Research-based learning (RBL) is proving itself as a new learning principle in university-led teacher training. This didactic concept initiates learning processes through students' empirical research about e.g. teaching practice or student’s experiences. Its application aims at developing a willingness and ability to self-reflect as well as the development of new insights into students’ future profession (Fichten 2010). Subjective and everyday theories about school, teaching and professional conduct are to be re-examined through a disassociated and reflective approach. To achieve this, students work closely on data from surveys, interviews, empirical observations and documents, while the focus always remains on their learning processes (Weyland/Wittmann 2010). The implementation of research-based standards ensures the quality of these learning processes. A central requirement is that students are conscious of the inherent moments of reflexivity in research processes and are willing to take scientific knowledge as points of reference (Fichten 2010). In RBL science should be experienced as a social process (Huber 2009), accompanied by staff-based support and peer-level exchange.

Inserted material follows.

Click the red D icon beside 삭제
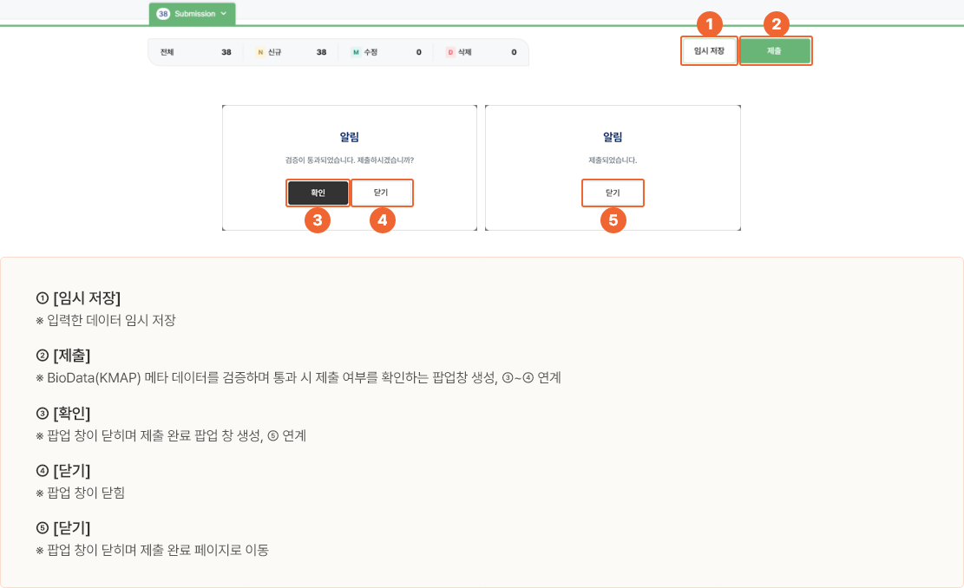The image size is (964, 588). pos(450,52)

In the scientific discourse about qualitative research, the enquiry of qualitative data in textual form, as well as the analysis and interpretation of materials is identified as a social process (Riemann 2005, 2011). The collaborative interpretation by researchers in a collective process is described as an essential feature of qualitative research (Oevermann et. al. 1980; Schütze 2005) – Fichten and Dreier (2003) speak of the ‘triangulation of subjectivity’. The practice of qualitative research workshops is established in many research centres. It is rooted in discussions by qualitative researchers on Grounded Theory, as practiced by Anselm Strauss in San Francisco in the 1970s (Riemann 2005). Simultaneously, the communicative process of data interpretation is considered a quality feature of qualitative research (Allert et. al. 2014; Steinke 2004). Lincoln and Guba (1985) summarise this process as ‘peer de-briefing’.

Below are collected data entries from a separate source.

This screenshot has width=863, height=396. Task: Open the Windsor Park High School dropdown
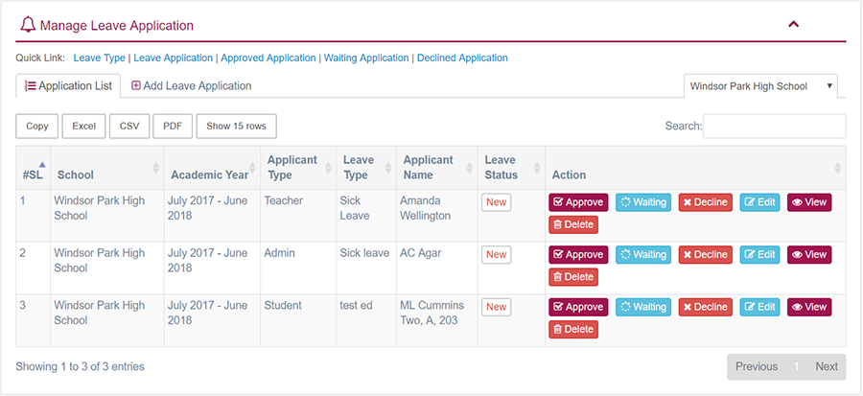[x=760, y=86]
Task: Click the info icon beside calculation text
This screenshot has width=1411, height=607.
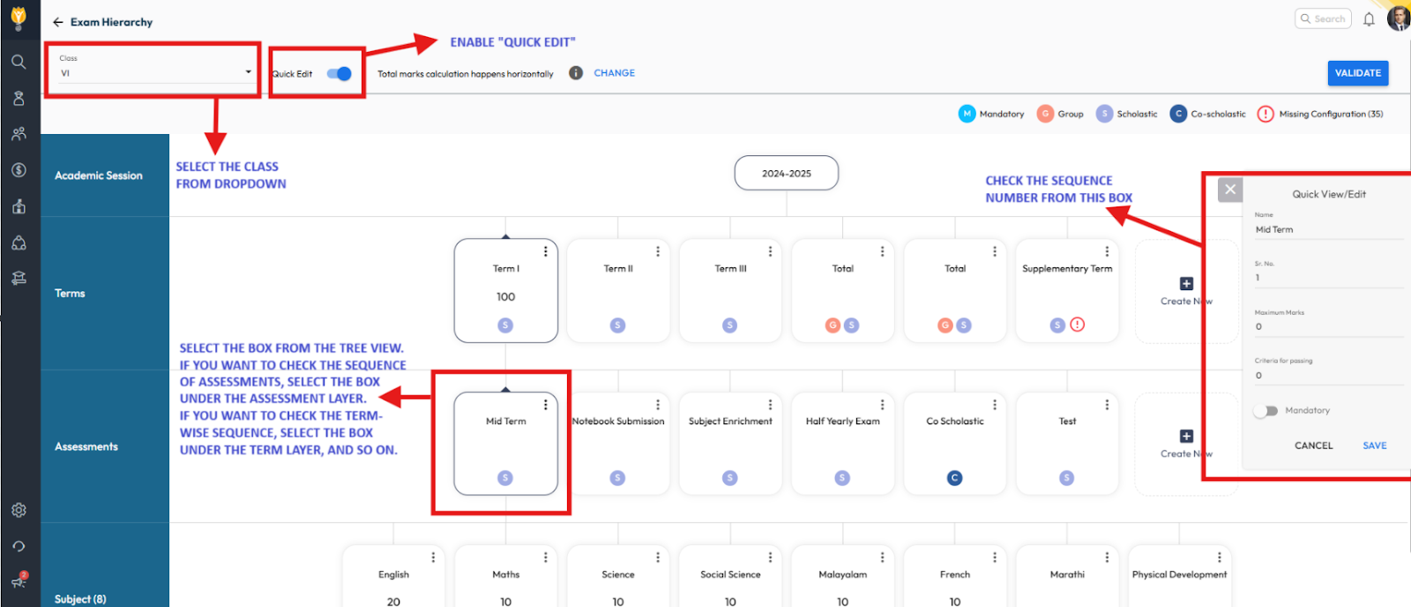Action: (x=576, y=73)
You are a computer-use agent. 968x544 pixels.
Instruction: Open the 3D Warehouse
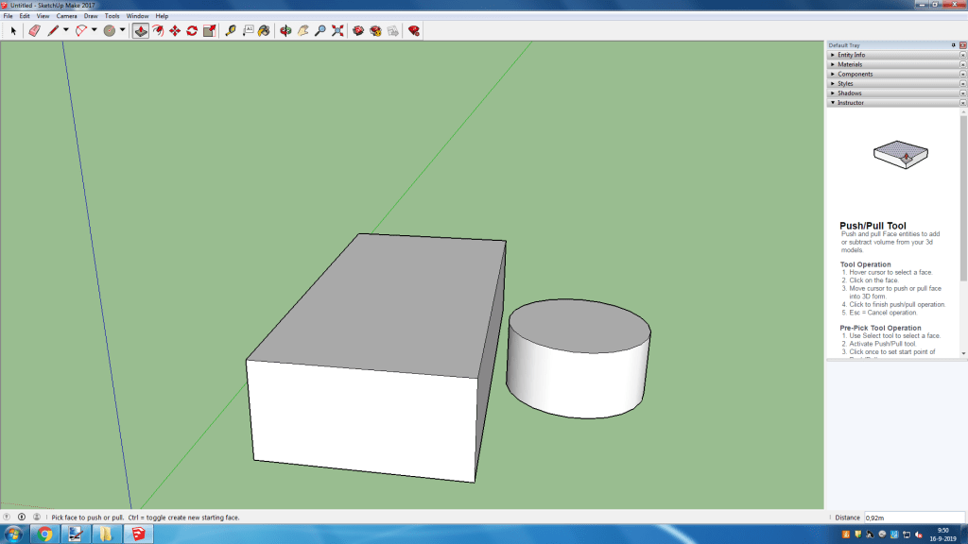358,30
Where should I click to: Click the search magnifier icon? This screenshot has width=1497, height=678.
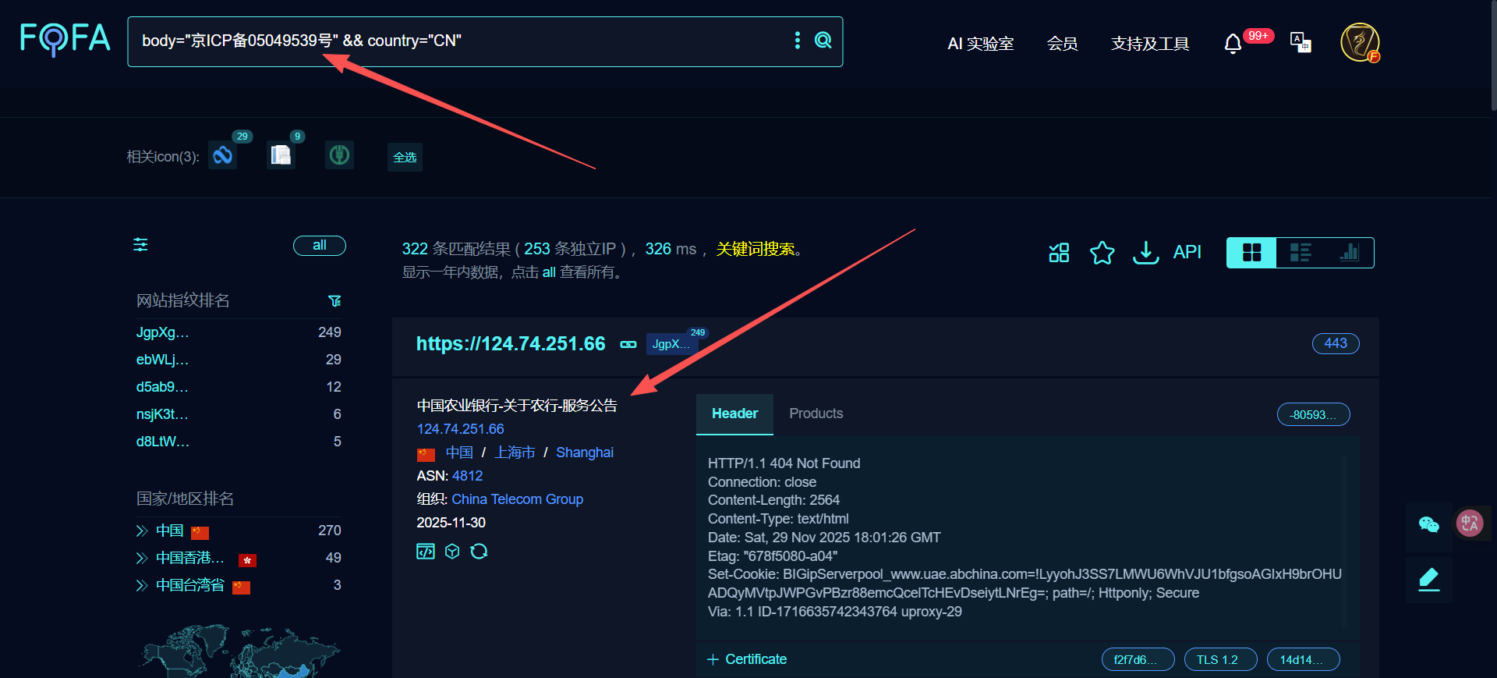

Other scholars embed the acquisition of research methodical skills, as a social praxis within a ‘social arrangement’ (Schütze 2005). In such research workshops, participants engage in a confrontation with qualitative-empiric research materials. As they become active in researching, they also support and correct each other reciprocally (ibid., 235). Research workshops are therefore credited for their relation in learning and practice of methods (Przyborski/Wohlrab-Sahr 2014). Reflexivity is considered an essential characteristic as well as a quality feature of qualitative research. It is acquired through participating in research practice. Within a collective and interactive setting rules, methods and events of self-reflection facilitate the acquisition of a self-reflective attitude (Dausien 2007; Alheit 2005). Trust and professionalism are further central moments connected with teaching and learning of qualitative methods. Instead of objectivity, it focuses on reflexion and argumentation. Within the scientific community researchers learn to deal with uncertainties in order to build trust in their individual research skills. After all, students as researchers, as part of a community of practice, are doing research in a collective way (Dausien 2007).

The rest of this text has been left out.